╭─ Records for this task

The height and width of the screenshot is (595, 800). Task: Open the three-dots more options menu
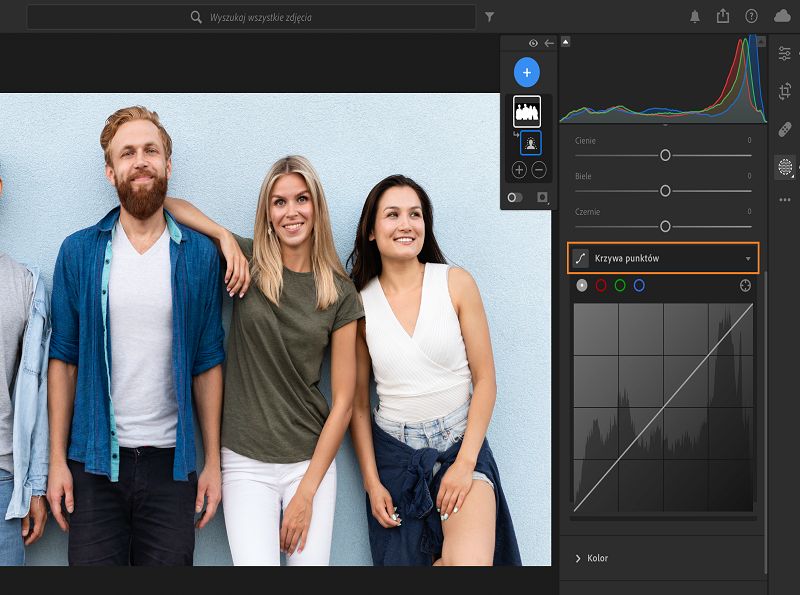point(785,200)
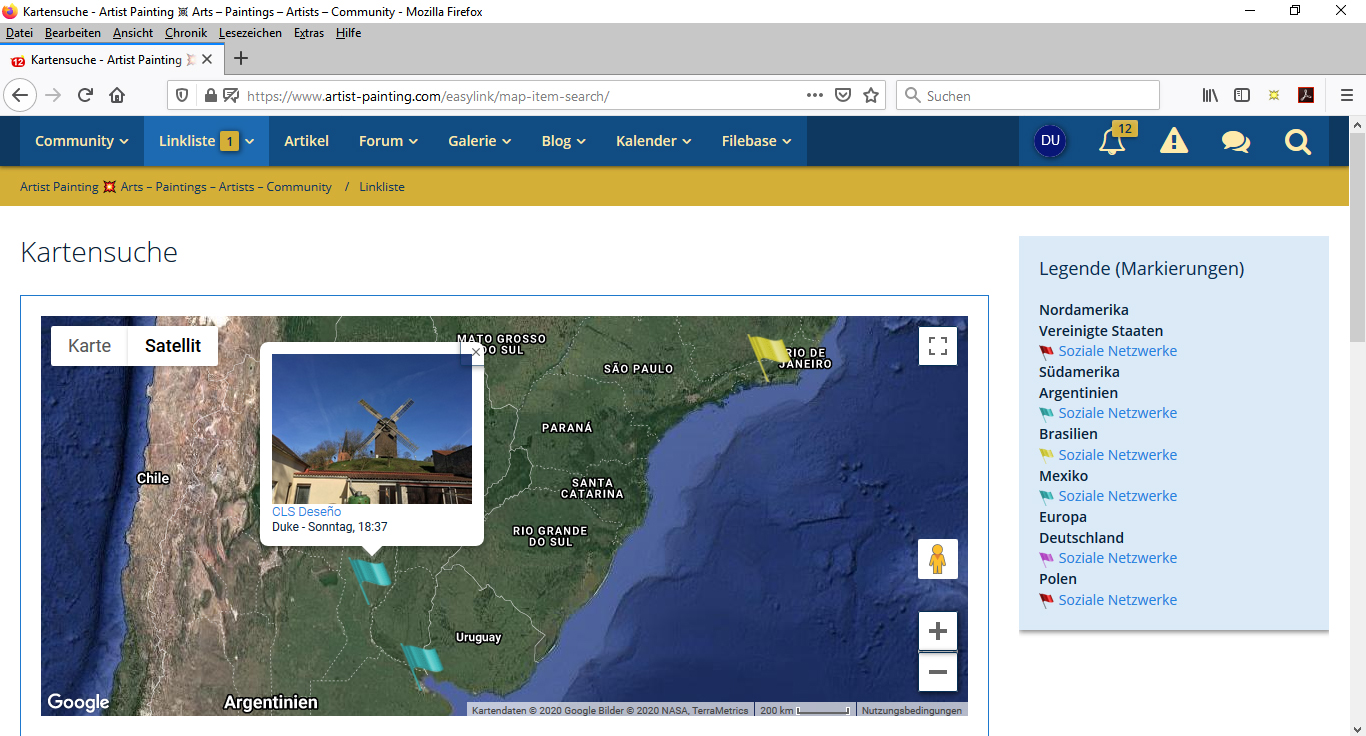This screenshot has height=736, width=1366.
Task: Open the conversations chat bubble icon
Action: point(1235,142)
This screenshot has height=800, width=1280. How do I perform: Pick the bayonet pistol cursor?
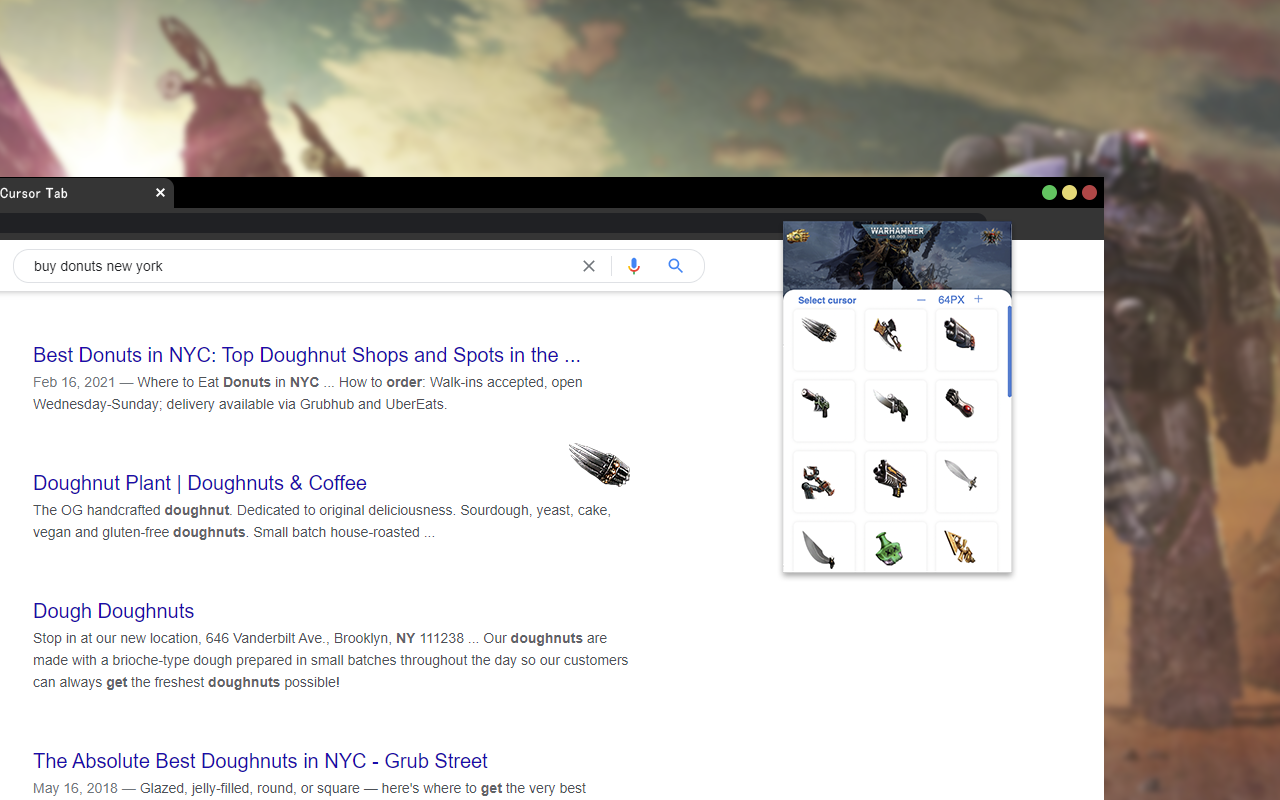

╰─

## Task description:
Copy the entries exactly. Leave the pictures out.

## Exercise result:
The height and width of the screenshot is (595, 800). Task: Open the three-dots more options menu
point(785,200)
This screenshot has height=736, width=1366.
Task: Open the conversations chat bubble icon
Action: point(1235,142)
This screenshot has height=800, width=1280. How do I perform: Pick the bayonet pistol cursor?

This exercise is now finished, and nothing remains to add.